Canan SağarBy Canan Sağar27 Aralık 2021Yorum yapılmamış8 Mins Read2 Views
Facebook Twitter Pinterest LinkedIn Tumblr Email
Share
Facebook Twitter LinkedIn Pinterest Email

Müzik, tarih öncesi zamanlardan bugüne kadar geldi. Bu süreçte büyük dönüşümler ve gelişim yaşadı. Müziği eski veya yeni bütün kültürlerin içinde bulabiliriz. Tarih öncesi zamanda yolculuk yaparken, sanatın ve müziğin günümüzde vardığı sınırsız gelişimin nereden başladığını anlamak mümkün mü? Müziği sadece Batı Müziği ve Doğu Müziği diye kategorilere ayırmak doğru bir yaklaşım mı? Çağlar boyu “Büyük insanlık” sonsuz değişimlerden geçerken müziğin yerinde sayması kuşkusuz mümkün değildi, bu dönemlerden başlayıp yirminci yüzyıla kadar uzanan bu yolculuğu anlamak için önce tarihin içindeki sesi duymalıyız. Nereden geldik, nereye gidiyoruz, bu süreçte vardığımız yer neresi diye sormalıyız?

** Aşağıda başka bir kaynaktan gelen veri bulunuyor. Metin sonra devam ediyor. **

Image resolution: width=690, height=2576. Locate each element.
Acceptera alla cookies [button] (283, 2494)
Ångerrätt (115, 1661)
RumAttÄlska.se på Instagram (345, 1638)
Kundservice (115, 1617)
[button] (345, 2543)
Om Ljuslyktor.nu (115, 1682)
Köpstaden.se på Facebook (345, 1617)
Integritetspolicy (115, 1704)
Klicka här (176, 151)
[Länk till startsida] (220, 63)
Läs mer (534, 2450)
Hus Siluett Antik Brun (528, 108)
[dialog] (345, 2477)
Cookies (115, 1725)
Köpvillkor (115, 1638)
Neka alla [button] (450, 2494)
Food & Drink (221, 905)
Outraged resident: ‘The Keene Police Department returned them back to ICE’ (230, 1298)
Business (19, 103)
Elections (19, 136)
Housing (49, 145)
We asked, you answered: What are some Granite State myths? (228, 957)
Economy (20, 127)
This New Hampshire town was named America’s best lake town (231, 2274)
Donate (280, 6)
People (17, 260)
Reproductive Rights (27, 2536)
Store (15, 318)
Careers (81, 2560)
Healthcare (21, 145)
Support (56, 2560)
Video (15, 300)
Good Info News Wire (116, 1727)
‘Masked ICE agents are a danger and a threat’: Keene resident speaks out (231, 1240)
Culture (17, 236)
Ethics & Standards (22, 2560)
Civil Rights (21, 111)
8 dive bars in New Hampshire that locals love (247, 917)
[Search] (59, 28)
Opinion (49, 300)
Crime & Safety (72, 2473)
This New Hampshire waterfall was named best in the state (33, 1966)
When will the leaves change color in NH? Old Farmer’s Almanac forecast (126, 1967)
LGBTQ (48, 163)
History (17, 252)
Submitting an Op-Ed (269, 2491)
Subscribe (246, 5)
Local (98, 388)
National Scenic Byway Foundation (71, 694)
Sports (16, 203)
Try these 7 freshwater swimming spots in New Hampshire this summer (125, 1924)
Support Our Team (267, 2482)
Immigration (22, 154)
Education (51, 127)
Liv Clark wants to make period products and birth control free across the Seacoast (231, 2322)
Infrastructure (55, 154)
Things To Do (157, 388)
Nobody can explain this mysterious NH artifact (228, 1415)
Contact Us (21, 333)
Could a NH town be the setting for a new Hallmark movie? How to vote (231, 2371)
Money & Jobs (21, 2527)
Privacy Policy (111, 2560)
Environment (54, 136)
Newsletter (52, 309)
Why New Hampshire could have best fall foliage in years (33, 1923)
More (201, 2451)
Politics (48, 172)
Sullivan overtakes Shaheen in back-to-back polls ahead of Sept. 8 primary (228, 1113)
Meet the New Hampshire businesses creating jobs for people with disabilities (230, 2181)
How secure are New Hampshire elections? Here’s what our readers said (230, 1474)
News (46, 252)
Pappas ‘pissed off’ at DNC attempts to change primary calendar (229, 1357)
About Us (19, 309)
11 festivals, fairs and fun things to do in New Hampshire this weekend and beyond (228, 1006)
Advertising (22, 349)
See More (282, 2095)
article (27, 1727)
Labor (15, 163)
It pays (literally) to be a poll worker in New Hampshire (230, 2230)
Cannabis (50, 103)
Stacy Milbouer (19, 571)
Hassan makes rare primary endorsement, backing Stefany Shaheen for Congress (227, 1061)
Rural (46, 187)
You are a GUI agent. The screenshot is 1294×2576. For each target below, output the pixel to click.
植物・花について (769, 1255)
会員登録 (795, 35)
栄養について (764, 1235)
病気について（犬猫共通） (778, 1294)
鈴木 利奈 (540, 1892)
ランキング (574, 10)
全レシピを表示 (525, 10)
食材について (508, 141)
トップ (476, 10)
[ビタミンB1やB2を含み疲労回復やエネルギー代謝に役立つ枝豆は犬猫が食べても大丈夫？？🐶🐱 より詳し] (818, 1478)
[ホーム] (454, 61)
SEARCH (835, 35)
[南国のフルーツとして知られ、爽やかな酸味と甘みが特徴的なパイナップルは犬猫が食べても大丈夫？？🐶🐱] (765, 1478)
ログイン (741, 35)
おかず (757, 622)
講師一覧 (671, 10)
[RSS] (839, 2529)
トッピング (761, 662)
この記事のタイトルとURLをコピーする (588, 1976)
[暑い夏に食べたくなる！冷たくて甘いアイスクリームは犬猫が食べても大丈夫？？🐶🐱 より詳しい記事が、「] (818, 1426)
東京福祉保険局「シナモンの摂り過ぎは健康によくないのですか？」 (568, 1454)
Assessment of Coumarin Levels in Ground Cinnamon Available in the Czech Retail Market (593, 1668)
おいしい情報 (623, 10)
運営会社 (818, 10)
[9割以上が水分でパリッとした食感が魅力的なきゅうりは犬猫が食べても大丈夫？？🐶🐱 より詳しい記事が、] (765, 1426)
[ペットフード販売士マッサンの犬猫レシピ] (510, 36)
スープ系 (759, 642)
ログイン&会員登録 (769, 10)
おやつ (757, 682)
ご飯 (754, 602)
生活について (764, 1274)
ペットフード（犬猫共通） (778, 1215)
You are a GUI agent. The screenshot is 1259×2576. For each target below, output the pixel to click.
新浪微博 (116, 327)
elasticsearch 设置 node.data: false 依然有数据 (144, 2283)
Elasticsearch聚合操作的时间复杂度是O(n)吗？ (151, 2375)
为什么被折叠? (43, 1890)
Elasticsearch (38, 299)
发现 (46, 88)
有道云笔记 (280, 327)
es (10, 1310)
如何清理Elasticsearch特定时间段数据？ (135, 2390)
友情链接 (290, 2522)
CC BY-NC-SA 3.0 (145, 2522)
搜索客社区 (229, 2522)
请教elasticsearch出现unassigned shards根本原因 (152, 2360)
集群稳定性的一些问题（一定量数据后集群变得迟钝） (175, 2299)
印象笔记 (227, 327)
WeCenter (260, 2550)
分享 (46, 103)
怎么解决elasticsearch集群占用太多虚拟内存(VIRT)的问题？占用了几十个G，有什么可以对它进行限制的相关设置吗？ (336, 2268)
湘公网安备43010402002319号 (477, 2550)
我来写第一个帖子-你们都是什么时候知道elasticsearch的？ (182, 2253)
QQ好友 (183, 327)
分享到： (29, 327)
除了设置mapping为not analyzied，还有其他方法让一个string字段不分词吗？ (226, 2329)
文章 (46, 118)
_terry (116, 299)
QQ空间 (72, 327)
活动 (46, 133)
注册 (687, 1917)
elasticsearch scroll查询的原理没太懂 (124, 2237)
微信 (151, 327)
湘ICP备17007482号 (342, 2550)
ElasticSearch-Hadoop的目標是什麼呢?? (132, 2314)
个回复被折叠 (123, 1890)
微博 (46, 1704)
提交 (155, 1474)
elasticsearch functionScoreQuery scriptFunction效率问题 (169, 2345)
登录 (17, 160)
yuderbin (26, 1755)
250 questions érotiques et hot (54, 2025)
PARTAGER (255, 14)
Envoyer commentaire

Müzik ilk olarak ritim ile keşfedildi, insanın yanlışlıkla bir kütüğe çubukla vurması sonunda çıkan sesi duymasıyla ritim duygusu bütünleşince ortaya perküsyon çıktı ve insanın içindeki kıpırtı, dışına böyle vurdu. Alet ve enstrümanlardan önce, elini ve ayaklarını kullandı insan. Onlarla ritim tuttu, eski çağlardaki imkansızlıklar içinde başka çaresi de yoktu. Bu noktada ilk enstrüman olarak insan sesi de tarihin başlarında yerini alıyor, yani her ikisi de insanın müzikle ilişkisinin başladığı yere varıyor.

Tarih kitapları, insanın bütün enstrümanları tesadüf eseri bulduğunu yazıyor. Öyleyse “Tesadüflerle gelişen” deniz derya müzik bilgisine sahibiz bu çağda.  Şüphesiz bu ses “Tesadüf” de olsa doğanın içinden geliyordu; ağaçların, börtü böceğin, suların, dağların içinden… o halde insanın ritme karşı koyamamasının, en büyük sebebi içindeki hareket duygusundan mıydı? Bu yüzden mi duymuştu ritmin güçlü sesini? Platon, “Müzik ve ritim yollarını ruhun gizli köşelerinde bulurlar” diye anlatıyor. Bu keşfi, böyle anlamlandırıyor. Platon ne kadar da haklıydı. Müzik insanın iç sesiydi.

Eski tarih, yeni tarih fark etmeksizin, kültürlerin hepsinin müzik yoluyla kendine özgü iletişim yolları vardır. Doğu müziği, ağırlıklı olarak doğudan ve Hindistan’dan türetilmiştir. Batı müziği ise ilk olarak Avrupa’dan çıkmıştır. Nitekim, müziği sadece doğu ve batı diye ayırmak mümkün değildir, çünkü kuzeyden güneye, bütün coğrafyaların kendi müzikleri vardır ve bu müzikler inançları, ırkları, toplulukları temsil etmektedir. O halde on binlerce yıl öncesine, bu tarihin ilk sayfalarına inelim.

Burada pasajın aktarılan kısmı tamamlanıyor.